Life Underground Episode 15 - Family Ties

Life Underground Episode 15 - Family Ties

This is Life Underground and I’m Clark Grant. Many of the working men we’ve profiled on this program who spent time in the mines of Butte came from large Catholic families. Many of the stories of old Butte center on the tight-knit neighborhoods that sprung up around the mineyards. Within each of those neighborhoods was a group of families. And often at the head of those families was a matriarch, a strong woman who held the family together and kept the household going.

On today’s show, we focus on two unusually large families that were among the thousands of households within the mining metropolis of Butte. We look at sacrifice, motherhood, and stories of joy and tragedy in raising families on the Butte hill. Stay with us.

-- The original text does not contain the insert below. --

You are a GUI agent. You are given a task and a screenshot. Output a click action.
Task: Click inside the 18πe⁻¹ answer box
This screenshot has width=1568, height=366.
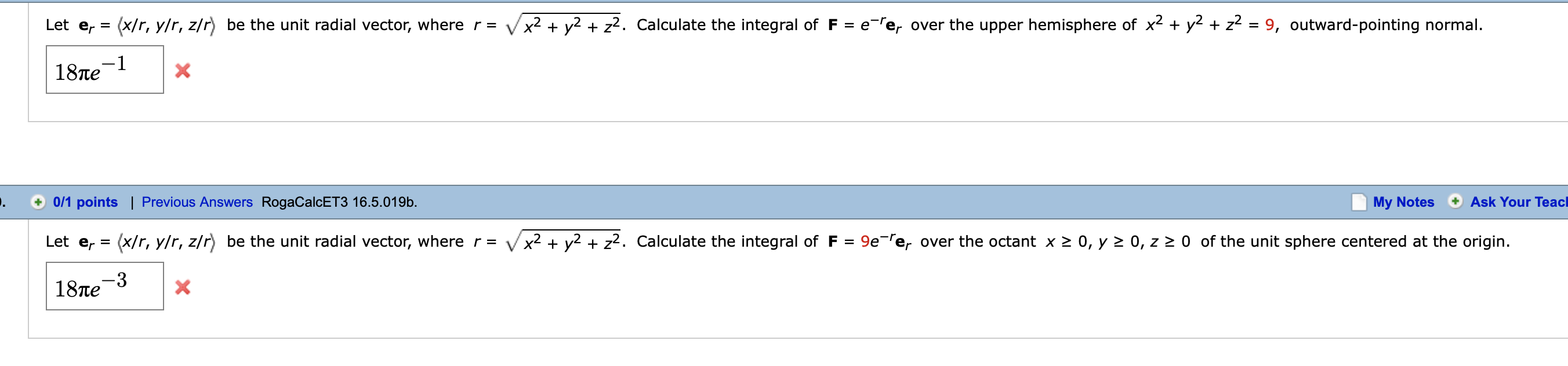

Virginia Salazar, known as Gin, has roots in Washington state. We interviewed her in the living room of her small house on Granite Street, the very same house in which she raised her 15 kids. Gin is herself now a great grandmother, but her grandparents came from the Yakima area, and that’s where she was born. When she was a child, they left Washington for Norris, Montana, not far from Butte, and Gin arrived there with her mom and dad in 1939, where he went to work at the Boaz mine.

[Virginia Salazar]

Virginia Salazar and the family had moved from Norris to Pony and eventually Harrison, and after high school she got a job as a waitress in a busy coffee shop in West Yellowstone, making $5 a day serving at a 17-seat counter for smokejumpers, tourists and telephone operators.

While we were talking, one of her daughters brought some soup by and we chatted for a while as the recording continued in Gin’s living room.

[Virginia Salazar]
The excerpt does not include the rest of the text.